En Allemagne, contrairement à ce que l’on lit très fréquemment, la production d’électricité au charbon (anthracite et lignite) n’a pas augmenté pour compenser la baisse de la production nucléaire (Lire : Allemagne, faisabilité d’un mix électrique à base d’énergies renouvelables). Cette dernière a été plus que compensée par la montée en puissance des renouvelables et si la production au charbon n’a hélas pas autant décliné qu’il le faudrait, c’est le fait d’une économie de marché dans laquelle le pouvoir politique peine à imposer des règles. Début 2019, l’Allemagne s’est cependant engagée à sortir totalement du charbon avant 2038 tandis que l’intensité carbone de son électricité (en gCO2/kWh) diminue bien, de 700 (en 1990) à 480 en 2015, à comparer avec la diminution de 507 à 331 dans l’Union Européenne à 28[5].
Conclusion
Parmi toutes les formes d’énergie finale, l’électricité progresse inexorablement car elle offre une qualité de service inégalée. Sa production, encore très majoritairement issue de sources primaires non renouvelables et polluantes, est désormais en phase d’évolution rapide vers une exploitation massives des sources renouvelables, portée par l’éolien et le solaire photovoltaïque. Sur la base de leur immense potentiel, de leurs faibles impacts environnementaux et de leurs rapides baisses de coût, l’électricité se présente comme un formidable vecteur de développement durable. En outre, les besoins de matières premières, pour assurer une transition énergétique à l’échelle mondiale, restent tout à fait modestes, comme montré dans le cas de l’éolien[6] [11]. L’utilisation de terres rares n’est pas indispensable et n’entravera pas leur progression.
Notes et références
[1] B. Multon, G. Moine, J. Aubry, P. Haessig, C. Jaouen, Y. Thiaux, H. Ben Ahmed (2011). Ressources énergétiques et solutions pour l’alimentation en électricité des populations isolées. Colloque Electrotechnique du Futur, Belfort 14-15 décembre. Article et diaporama téléchargeable : http://hal.archives-ouvertes.fr/hal-00674833/
[2] Gtep = gigatep = 1 milliard de tonnes équivalent pétrole, soit une valeur énergétique de 11 600 TWh (1 TWh = 1 térawattheure = 1 milliard de kWh).

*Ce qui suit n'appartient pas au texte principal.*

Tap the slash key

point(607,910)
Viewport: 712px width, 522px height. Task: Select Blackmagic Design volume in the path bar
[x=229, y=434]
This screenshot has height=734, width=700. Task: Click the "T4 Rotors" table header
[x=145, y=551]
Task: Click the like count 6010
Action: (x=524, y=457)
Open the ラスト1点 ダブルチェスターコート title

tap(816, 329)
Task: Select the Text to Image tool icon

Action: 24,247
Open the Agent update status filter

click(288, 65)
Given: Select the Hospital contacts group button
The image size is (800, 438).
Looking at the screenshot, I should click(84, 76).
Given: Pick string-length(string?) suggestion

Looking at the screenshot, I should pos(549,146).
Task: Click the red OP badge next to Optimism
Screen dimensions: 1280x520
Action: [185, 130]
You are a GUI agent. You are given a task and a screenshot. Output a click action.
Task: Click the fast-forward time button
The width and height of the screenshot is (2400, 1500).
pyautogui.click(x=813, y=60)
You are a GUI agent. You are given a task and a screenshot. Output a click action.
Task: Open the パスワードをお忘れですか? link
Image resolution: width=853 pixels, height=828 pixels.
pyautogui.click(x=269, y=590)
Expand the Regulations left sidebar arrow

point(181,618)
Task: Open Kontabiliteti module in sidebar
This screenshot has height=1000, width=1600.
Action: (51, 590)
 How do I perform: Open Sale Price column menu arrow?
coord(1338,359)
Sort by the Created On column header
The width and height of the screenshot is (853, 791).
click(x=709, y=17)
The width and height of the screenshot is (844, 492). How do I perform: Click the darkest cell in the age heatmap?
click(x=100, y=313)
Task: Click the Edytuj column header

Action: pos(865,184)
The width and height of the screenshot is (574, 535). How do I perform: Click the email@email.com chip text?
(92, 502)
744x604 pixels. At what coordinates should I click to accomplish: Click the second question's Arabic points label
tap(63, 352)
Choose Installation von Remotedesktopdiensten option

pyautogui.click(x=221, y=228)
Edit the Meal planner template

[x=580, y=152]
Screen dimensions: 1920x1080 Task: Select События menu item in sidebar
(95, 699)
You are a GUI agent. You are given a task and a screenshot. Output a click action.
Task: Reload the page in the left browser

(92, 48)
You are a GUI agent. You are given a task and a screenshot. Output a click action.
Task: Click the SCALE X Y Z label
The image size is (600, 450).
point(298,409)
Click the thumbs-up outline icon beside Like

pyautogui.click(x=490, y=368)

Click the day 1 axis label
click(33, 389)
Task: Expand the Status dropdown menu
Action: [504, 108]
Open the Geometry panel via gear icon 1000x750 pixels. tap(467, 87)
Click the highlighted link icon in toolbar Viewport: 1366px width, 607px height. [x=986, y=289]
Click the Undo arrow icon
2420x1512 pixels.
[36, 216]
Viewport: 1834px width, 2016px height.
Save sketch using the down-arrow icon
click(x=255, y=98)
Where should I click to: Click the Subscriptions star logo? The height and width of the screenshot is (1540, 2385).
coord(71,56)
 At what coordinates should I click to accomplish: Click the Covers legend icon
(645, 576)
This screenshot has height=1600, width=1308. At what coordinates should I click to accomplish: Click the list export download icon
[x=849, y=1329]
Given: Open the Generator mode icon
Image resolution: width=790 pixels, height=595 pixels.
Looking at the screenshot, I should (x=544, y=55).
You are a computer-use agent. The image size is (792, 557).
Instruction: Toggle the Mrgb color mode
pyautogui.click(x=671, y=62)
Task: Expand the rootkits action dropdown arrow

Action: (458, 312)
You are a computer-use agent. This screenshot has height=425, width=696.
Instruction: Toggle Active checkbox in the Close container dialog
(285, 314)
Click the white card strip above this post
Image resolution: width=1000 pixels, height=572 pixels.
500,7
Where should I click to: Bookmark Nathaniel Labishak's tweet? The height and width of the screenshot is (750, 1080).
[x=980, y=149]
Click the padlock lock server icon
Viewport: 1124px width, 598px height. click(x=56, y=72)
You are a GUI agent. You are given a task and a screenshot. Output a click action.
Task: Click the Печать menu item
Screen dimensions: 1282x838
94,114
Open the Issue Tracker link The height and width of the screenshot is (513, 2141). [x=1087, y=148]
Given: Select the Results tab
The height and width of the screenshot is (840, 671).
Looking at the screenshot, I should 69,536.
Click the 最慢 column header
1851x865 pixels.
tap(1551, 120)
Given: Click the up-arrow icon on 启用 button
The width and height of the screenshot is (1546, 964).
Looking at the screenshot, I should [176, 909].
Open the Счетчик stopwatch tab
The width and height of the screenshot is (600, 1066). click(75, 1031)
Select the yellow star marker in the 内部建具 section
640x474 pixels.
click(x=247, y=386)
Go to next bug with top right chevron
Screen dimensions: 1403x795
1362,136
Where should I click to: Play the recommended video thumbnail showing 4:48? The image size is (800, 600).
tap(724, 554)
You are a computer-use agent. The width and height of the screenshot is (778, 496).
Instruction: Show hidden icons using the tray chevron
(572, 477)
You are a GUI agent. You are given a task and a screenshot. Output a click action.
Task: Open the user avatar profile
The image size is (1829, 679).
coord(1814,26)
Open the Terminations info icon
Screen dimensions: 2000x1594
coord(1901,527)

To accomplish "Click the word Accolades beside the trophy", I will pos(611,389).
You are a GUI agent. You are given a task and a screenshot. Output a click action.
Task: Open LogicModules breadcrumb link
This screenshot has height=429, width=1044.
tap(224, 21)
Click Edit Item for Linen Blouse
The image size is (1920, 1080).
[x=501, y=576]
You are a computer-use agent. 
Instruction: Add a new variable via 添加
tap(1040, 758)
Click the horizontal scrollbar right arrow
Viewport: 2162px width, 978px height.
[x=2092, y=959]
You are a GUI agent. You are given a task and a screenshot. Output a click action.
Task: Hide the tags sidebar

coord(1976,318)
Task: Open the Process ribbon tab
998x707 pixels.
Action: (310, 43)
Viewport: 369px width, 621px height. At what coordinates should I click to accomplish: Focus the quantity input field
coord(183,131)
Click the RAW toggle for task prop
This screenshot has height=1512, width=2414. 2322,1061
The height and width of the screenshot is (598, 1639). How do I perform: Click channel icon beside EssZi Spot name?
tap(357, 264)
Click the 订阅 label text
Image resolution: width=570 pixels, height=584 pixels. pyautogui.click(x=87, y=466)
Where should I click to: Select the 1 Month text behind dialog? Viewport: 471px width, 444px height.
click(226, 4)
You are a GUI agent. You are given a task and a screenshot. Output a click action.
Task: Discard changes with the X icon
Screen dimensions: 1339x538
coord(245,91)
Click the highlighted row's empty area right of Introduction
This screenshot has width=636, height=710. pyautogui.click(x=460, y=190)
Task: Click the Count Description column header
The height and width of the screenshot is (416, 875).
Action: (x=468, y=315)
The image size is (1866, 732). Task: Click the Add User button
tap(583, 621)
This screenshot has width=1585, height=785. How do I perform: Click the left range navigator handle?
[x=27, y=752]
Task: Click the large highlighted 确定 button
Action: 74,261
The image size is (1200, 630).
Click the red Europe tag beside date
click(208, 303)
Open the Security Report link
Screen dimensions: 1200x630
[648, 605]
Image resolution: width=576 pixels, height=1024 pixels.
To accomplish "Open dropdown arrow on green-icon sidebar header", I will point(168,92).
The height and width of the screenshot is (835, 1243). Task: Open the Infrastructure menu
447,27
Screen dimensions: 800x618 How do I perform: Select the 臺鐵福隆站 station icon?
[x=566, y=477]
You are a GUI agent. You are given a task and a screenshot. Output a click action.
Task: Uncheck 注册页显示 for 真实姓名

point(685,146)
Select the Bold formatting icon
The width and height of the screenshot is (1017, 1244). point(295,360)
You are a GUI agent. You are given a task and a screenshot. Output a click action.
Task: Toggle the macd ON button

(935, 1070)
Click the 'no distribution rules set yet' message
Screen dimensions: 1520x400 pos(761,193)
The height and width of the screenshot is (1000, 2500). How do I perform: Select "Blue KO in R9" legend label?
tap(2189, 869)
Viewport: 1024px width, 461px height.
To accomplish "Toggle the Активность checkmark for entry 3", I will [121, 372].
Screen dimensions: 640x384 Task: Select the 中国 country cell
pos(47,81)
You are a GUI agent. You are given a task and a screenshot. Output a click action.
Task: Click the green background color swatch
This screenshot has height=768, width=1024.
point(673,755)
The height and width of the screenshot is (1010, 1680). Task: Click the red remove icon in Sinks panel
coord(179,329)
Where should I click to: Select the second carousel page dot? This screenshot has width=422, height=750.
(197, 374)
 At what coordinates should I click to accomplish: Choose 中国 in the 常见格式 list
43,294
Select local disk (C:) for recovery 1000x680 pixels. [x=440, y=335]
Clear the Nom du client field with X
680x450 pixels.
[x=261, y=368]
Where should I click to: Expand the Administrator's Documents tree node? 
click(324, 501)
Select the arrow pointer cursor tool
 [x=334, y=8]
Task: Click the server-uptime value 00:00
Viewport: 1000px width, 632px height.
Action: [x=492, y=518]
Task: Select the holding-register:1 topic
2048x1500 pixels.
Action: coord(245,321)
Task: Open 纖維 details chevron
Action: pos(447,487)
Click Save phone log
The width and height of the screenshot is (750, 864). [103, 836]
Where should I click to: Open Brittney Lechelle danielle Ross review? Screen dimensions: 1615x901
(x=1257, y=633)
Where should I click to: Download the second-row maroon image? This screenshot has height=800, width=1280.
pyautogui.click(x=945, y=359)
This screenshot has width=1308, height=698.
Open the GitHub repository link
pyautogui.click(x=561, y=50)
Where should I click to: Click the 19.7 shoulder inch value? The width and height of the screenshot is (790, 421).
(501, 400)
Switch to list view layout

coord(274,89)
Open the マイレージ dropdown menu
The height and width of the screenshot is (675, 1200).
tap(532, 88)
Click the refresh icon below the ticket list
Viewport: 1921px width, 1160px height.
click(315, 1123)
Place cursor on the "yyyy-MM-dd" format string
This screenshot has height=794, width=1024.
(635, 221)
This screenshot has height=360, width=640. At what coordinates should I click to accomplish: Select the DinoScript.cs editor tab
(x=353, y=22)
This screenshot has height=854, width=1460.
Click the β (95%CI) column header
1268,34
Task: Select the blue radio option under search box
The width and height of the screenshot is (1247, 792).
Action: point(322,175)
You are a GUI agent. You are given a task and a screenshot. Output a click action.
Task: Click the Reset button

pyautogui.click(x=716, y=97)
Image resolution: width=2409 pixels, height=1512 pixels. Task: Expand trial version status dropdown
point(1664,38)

[3] BP (2019). Statistical Review of World Energy 2019, 68th edition, June.
[4] BP (2019). Statistical Review of World Energy 2019, 68th edition, June.
[5] Commissariat général au développement durable (2019). Datalab. Chiffres clés du climat – France, Europe et Monde. Novembre.
[6] B. Multon (2019). Développement mondial de l’éolien et criticité des matières premières. EchoSciences Grenoble et Encyclopédie de l’énergie, 17 juin, https://www.echosciences-grenoble.fr/articles/xcx
Bibliographie complémentaire
[1] RTE (2008 et 2018). Bilans électriques.